## Source text
________
Afterward, Jordan shrugged at the loss, at his own dismal numbers, at the kind of game once thought impossible, in any circumstance. Coach Doug Collins had asked him at halftime to consider resting if the Wizards, who played the first of four games in five nights and remain playoff eligible, did not draw close to the Lakers, and Jordan agreed.

“I’m not chasing anything,” he said. “I’m not chasing stats.”

He added, “I had no pain,” though he played with a long black sleeve on his right leg.

It left a young and under-talented team against the Lakers, who have won six of seven games. Twenty-four hours before they would play the New Jersey Nets--and already 10 of their 21 losses have come in the second of back-to-back games--the Lakers took the big lead and the easy baskets without quarrel.

Shaquille O’Neal, free against the soft Wizard interior, scored 22 points and took 18 rebounds, matching his season high, in 31 minutes. Kobe Bryant scored eight points in the first quarter, six in the second and finished with those 14 in a light 33 minutes. Rick Fox and Derek Fisher each scored 15.

Ty Lue, the former Laker, grinned ruefully and said, “Shaq didn’t even want to play tonight, and he got 22 and 18 just going through the motions.”

He had little opposition. Jordan rode a stationary bike for half of the first quarter and then sat by the scorer’s table with Lue until 3:17 was left in the period. He did not attempt a shot until early in the second quarter, when he missed a 17-foot jumper, and then made an 18-footer nearly two minutes into the quarter, after deftly pump-faking George off the floor.

Advertisement

Forced into jump shots by George and Brian Shaw, Jordan scored only once.

As the minutes passed in the third quarter, and when the lanky, elegant figure crossed his arms and stretched his legs ahead of him, it became clear he would let this one go.

“I hadn’t seen him since he had the operation,” Laker Coach Phil Jackson said. “It looked to me like he wasn’t as strong ... as he’d like to be. I’m not going to judge anything from one night. Some nights are just that way.”
________
## Supplied information
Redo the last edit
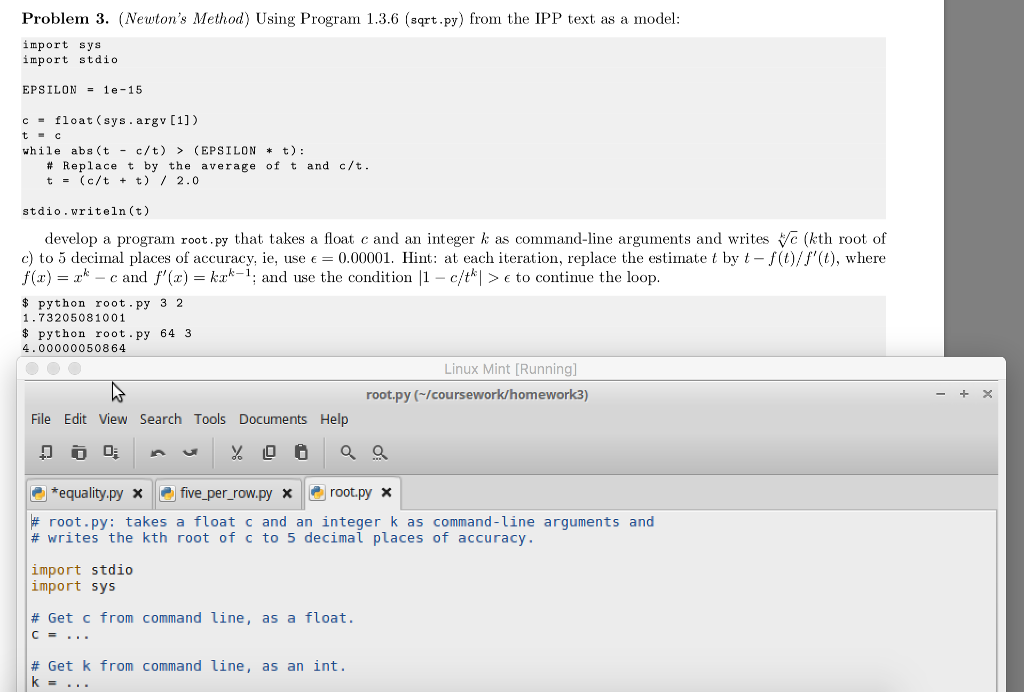 pos(190,452)
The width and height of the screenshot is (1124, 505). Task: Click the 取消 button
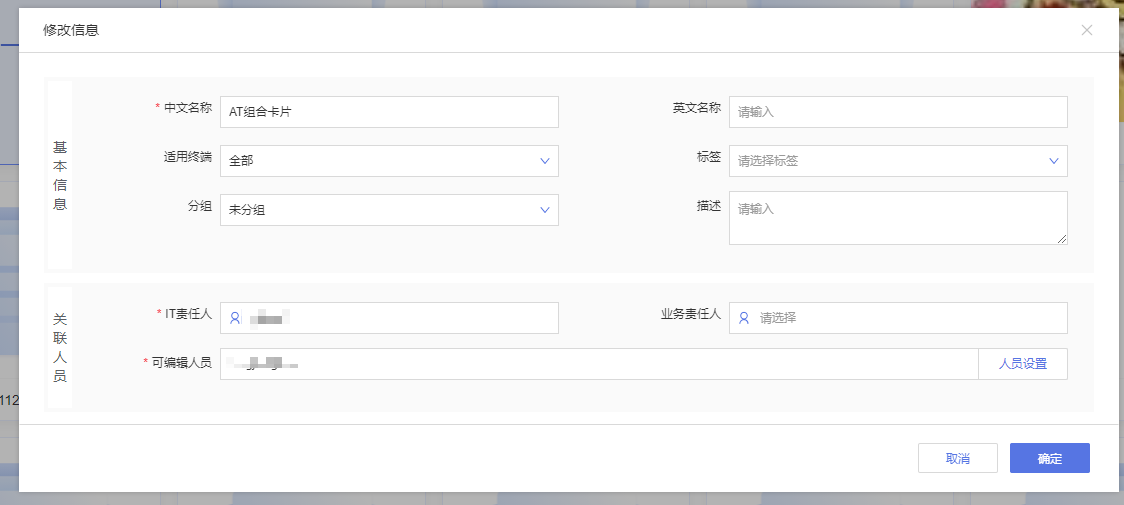958,458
________
## Set exercise
According to the game report, how many points and rebounds did Shaquille O'Neal have against the Wizards? Answer using only the game report, not the listing.

## Solution below
He scored 22 points and took 18 rebounds.